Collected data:
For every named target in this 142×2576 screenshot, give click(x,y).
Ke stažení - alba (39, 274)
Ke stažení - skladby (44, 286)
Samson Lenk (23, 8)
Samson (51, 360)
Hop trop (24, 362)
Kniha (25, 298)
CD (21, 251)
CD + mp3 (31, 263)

==

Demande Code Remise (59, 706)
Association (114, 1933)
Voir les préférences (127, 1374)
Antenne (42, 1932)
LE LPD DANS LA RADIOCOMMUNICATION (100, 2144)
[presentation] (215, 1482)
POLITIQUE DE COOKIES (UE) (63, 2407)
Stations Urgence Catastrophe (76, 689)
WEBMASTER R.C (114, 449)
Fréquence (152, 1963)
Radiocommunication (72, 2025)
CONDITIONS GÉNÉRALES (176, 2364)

● Task
Word for word, restate the lines above from the line containing "Demande Code Remise (59, 706)" through the line containing "CONDITIONS GÉNÉRALES (176, 2364)", with both included and nothing else.

● Reply
Demande Code Remise (59, 706)
Association (114, 1933)
Voir les préférences (127, 1374)
Antenne (42, 1932)
LE LPD DANS LA RADIOCOMMUNICATION (100, 2144)
[presentation] (215, 1482)
POLITIQUE DE COOKIES (UE) (63, 2407)
Stations Urgence Catastrophe (76, 689)
WEBMASTER R.C (114, 449)
Fréquence (152, 1963)
Radiocommunication (72, 2025)
CONDITIONS GÉNÉRALES (176, 2364)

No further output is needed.